-- Records for the exercise follows --

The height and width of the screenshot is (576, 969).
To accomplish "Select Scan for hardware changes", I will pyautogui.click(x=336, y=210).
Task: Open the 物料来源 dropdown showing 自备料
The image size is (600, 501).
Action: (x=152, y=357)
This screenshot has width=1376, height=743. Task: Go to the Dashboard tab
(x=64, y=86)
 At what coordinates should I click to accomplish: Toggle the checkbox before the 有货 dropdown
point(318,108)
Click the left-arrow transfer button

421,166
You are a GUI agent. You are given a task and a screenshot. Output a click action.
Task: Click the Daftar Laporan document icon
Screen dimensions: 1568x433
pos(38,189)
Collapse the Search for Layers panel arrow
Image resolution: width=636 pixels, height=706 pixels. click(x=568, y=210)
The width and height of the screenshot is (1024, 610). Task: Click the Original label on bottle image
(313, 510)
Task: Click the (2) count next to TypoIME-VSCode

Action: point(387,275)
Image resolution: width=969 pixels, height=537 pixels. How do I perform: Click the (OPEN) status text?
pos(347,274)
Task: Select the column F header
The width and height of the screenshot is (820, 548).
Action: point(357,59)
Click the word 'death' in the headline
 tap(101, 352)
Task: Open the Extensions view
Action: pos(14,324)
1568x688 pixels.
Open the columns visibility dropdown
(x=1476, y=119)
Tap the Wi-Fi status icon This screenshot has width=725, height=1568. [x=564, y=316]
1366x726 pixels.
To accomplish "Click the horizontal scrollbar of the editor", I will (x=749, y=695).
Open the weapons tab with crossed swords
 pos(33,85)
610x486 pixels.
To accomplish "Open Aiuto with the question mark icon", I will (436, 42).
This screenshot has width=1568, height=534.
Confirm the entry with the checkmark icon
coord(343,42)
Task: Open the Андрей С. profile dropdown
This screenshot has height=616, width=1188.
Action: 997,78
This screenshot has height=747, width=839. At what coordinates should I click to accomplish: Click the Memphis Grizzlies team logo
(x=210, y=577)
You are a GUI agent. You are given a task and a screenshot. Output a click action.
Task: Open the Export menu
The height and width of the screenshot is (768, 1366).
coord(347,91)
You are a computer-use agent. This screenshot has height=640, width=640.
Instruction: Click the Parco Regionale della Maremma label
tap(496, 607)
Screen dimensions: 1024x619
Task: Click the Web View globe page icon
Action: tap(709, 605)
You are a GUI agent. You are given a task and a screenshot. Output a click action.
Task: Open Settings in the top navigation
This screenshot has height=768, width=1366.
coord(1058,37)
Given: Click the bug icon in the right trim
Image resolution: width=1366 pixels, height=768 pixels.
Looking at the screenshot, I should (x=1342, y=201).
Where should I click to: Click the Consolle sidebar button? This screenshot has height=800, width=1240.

-- Records for the exercise concluded --

Check each line of the material for the word "will". Copy the ones that have it.

_Output for this task_:
To accomplish "Select Scan for hardware changes", I will pyautogui.click(x=336, y=210).
To accomplish "Click the horizontal scrollbar of the editor", I will (x=749, y=695).
To accomplish "Open Aiuto with the question mark icon", I will (436, 42).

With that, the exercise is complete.